Higher order CRF. It is possible to include more terms in the Gibbs energy, such as energy term based on super-pixels, object detections, etc. An end-to-end training approach with CNN is proposed by Arnab et al. Below the fold we shall look at how end-to-end training is achieved.


2. End to end network training with a CRF module

The architechture of a semantic segmentation purposed network is often derived from the some popular image classification nets, such as AlexNet, VGG and ResNet. The current approaches involving CRF can be devided into two categories:
  • The network and the CRF module is trained separately and the CRF is used as post processing. Examples include the DeepLab.
Figure taken from [3]

  • The CRF module is explicitly contained as a part of the network, whose parameters are trained together in a separate stage. Examples include the CRF-as-RNN.
Figure taken from [4]

Note that the CRF module in some sense has not been fully integrated into the network. The current approaches above always train a network that outputs a good unary potential, then the CRF module is included and trained either jointly or separately.

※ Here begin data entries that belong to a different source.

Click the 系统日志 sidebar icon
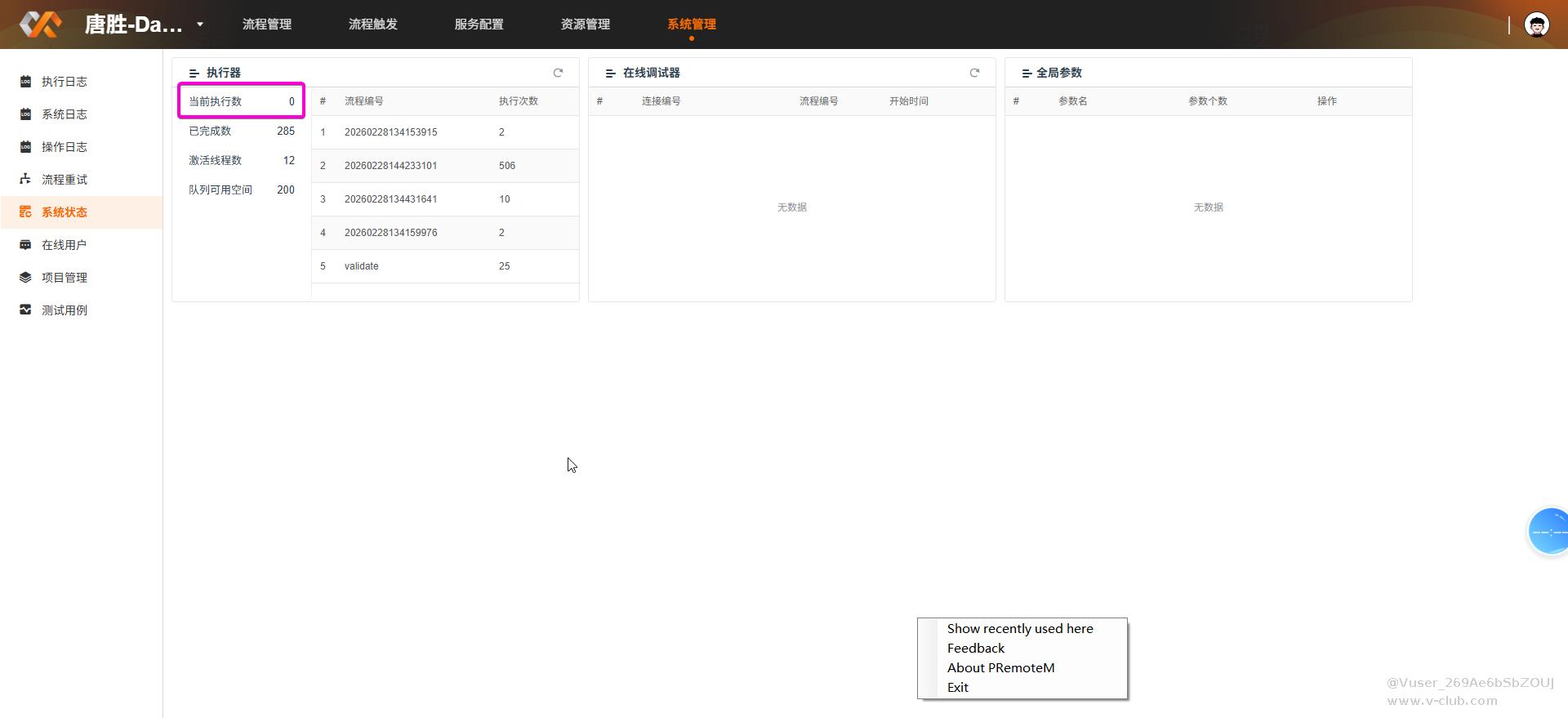tap(25, 114)
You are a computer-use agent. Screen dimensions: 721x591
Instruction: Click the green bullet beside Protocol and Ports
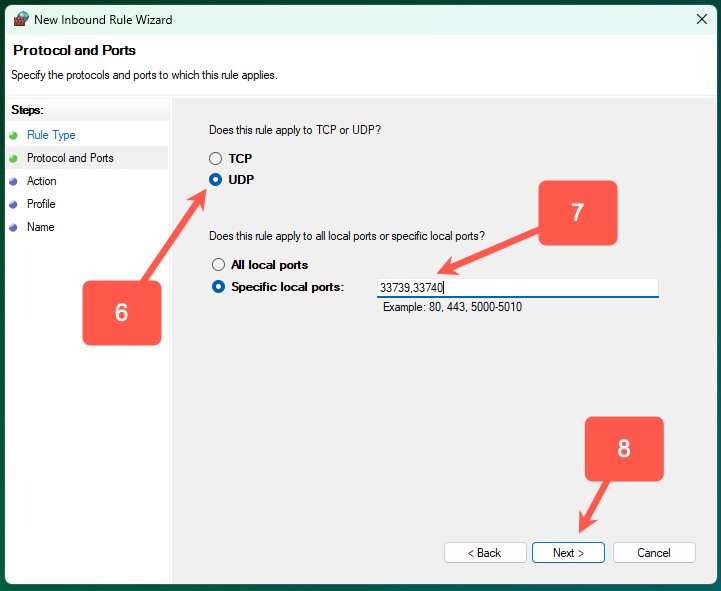[x=13, y=158]
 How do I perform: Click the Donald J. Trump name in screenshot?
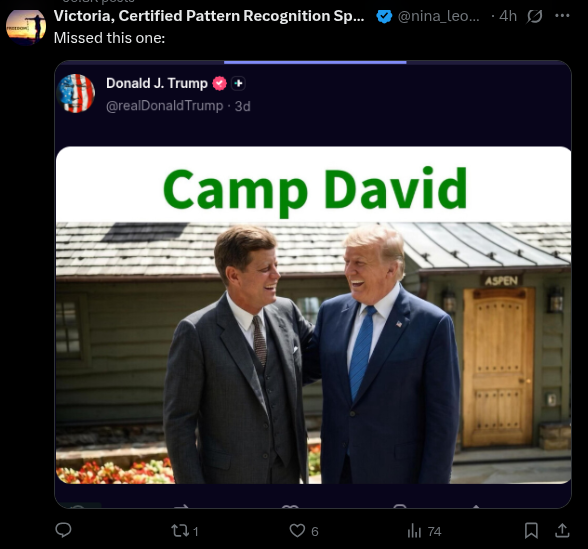point(157,83)
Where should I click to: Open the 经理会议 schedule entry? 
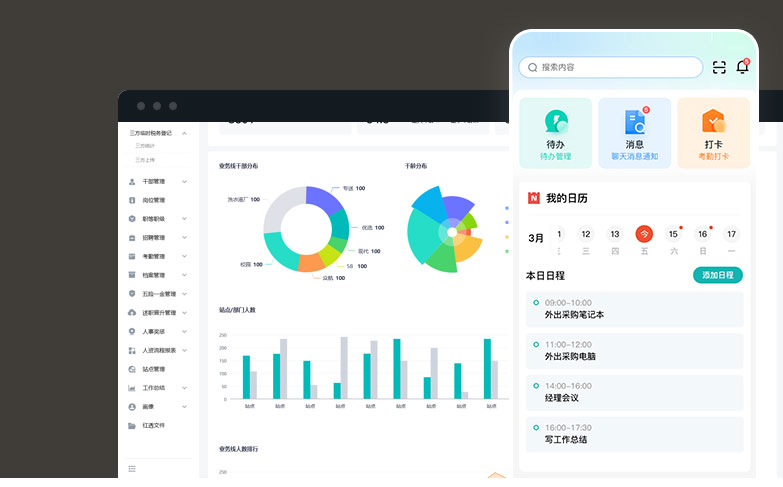[x=634, y=392]

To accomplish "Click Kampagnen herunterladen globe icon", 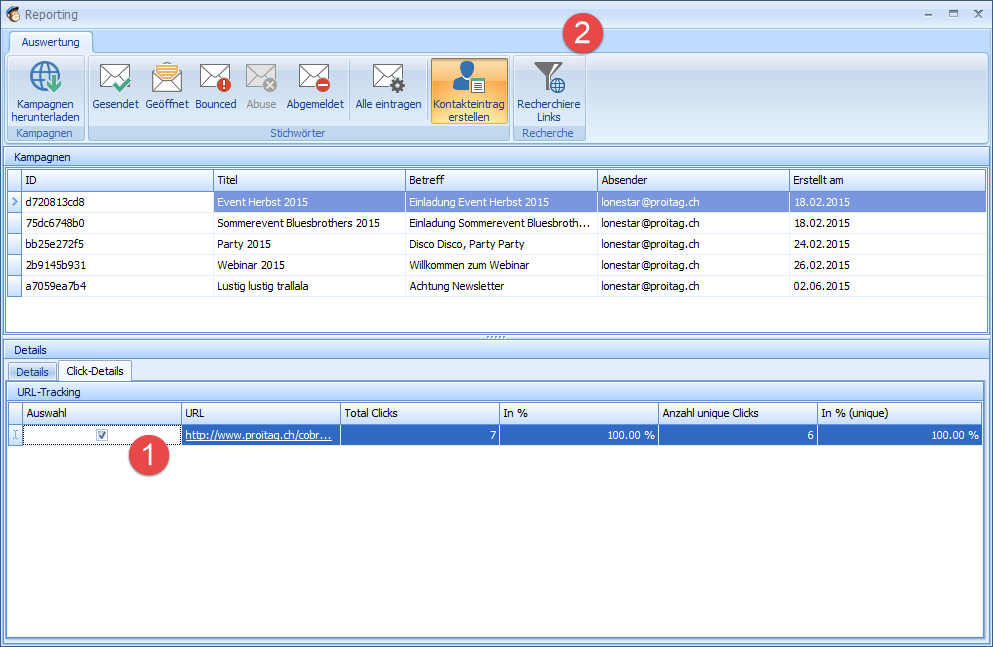I will tap(45, 78).
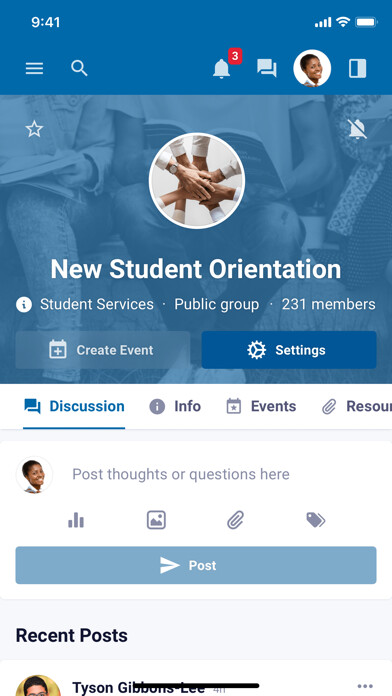Attach an image to the post
The height and width of the screenshot is (696, 392).
[156, 520]
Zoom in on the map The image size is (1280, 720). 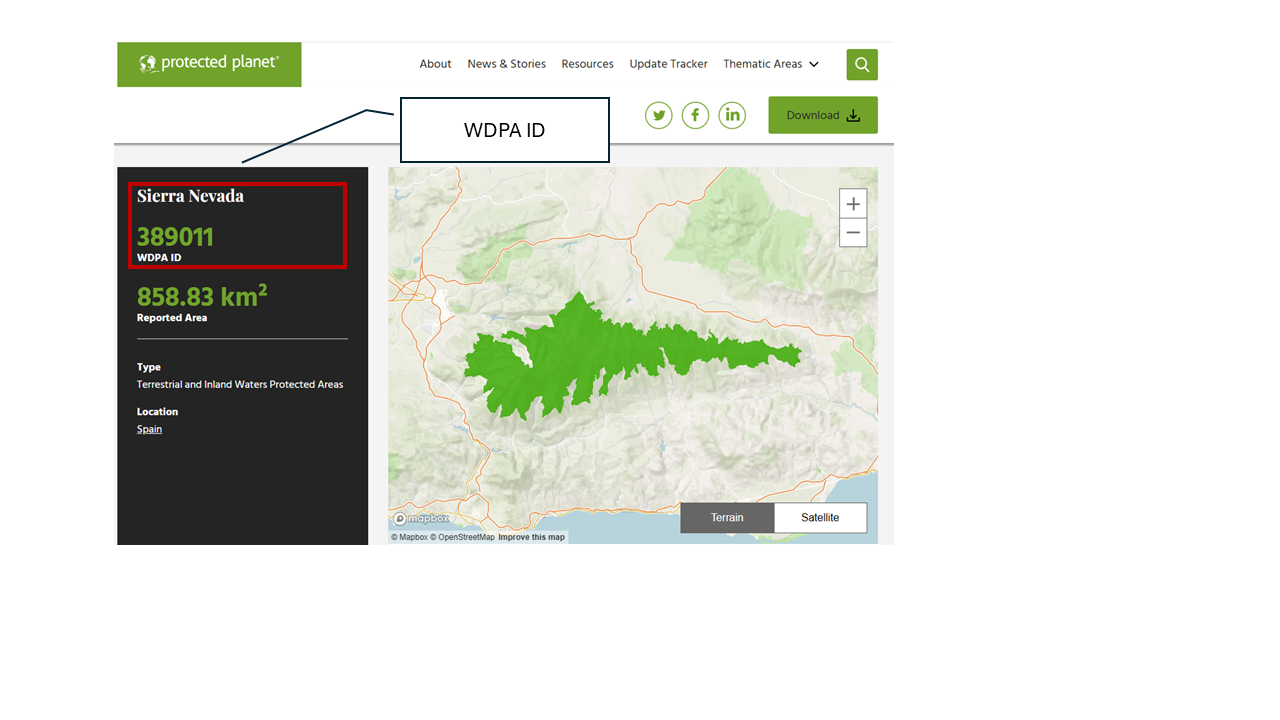[x=853, y=204]
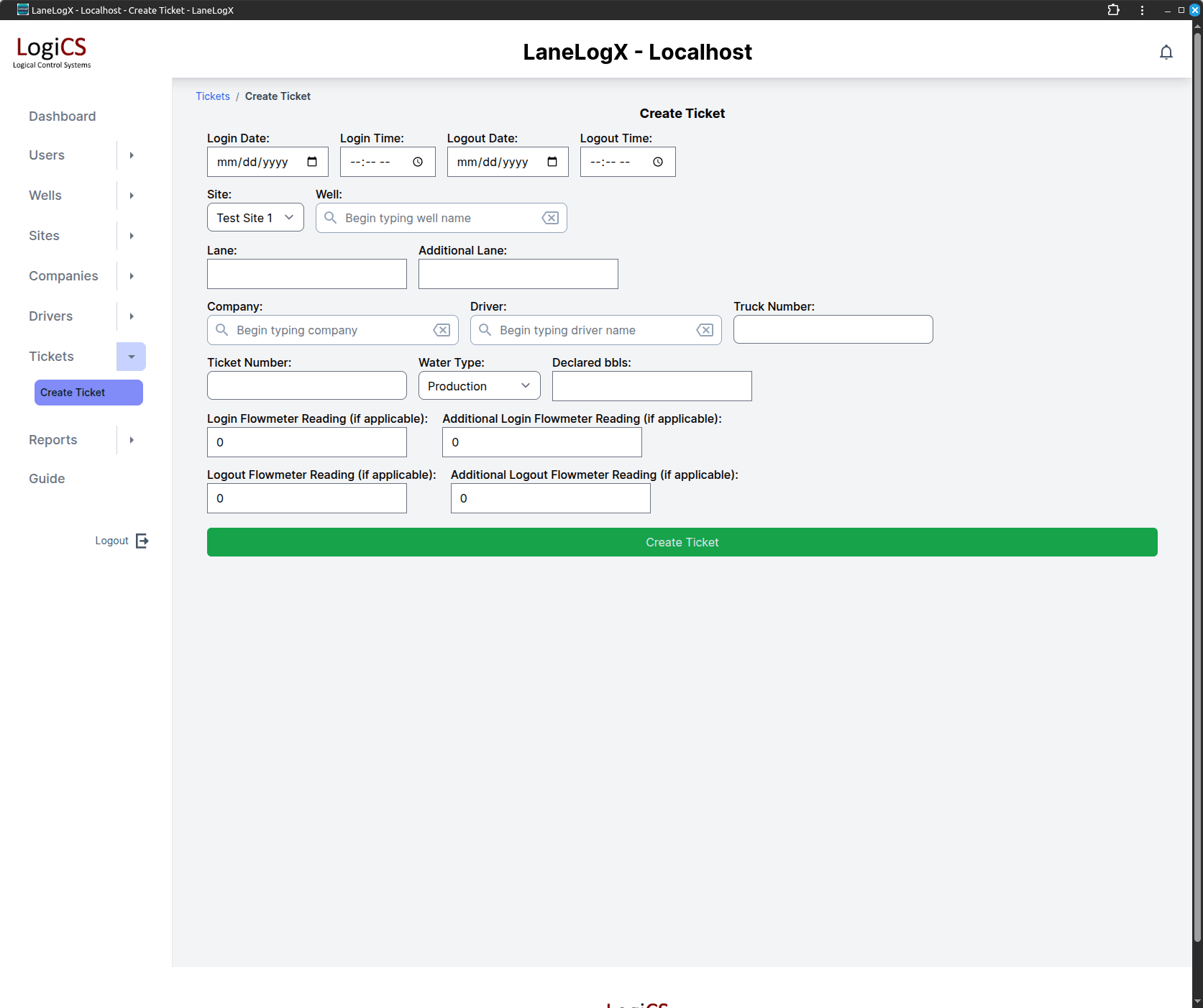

2.1. Some empirical fine-feature extraction techniques with CNNs

These techniques are baiscally extensions and modifications upon the ``fully convolutional network'' of J. Long, E. Shelhamer, and T. Darrell, which, when converting a classification purposed CNN, replaces the fully connected layer with several upsampling layers with learnable filters. The output of this approach are subject to blobby noisy regions.
Figure taken from [2]


To produce a good unary potential, the network must be able to find the structure of the image at multiple scales, and express it (as a score map) at a certain level of detail. There are two basic challenges that one must face:
  • Objects of the same class can appear in multiple scales within and across images;
  • There are many max-pooling and down-sampling stages, which after upsampling back to the input image, destroy the finity of the output; meanwhile, there are memory limit of storing large filters.
Therefore, some common features of the current approaches include:
  • The max-pooling and downsampling operations are removed in the last few layers.
  • Apply spatial pyramid pooling at several grid scales, or several parallel atrous (sometimes also called dilated) convolution with different rates: R-CNN, PSPnet, Deeplabv2.
  • Enlarge the field of view of kernels by using special kernels: separable kernels or filter rarefication (as atrous convolution), meanwhile avoiding memory overflowing and also easier to train: Large-kernel-matters, Deeplab. Note that CRF can also be regarded as a filter with receptive field spanding the whole image.
  • Auto-encoder structure possibly with skip connections: FCN, Deeplabv3, StackedDNN.
We now turn to some of the above techiniques in more details.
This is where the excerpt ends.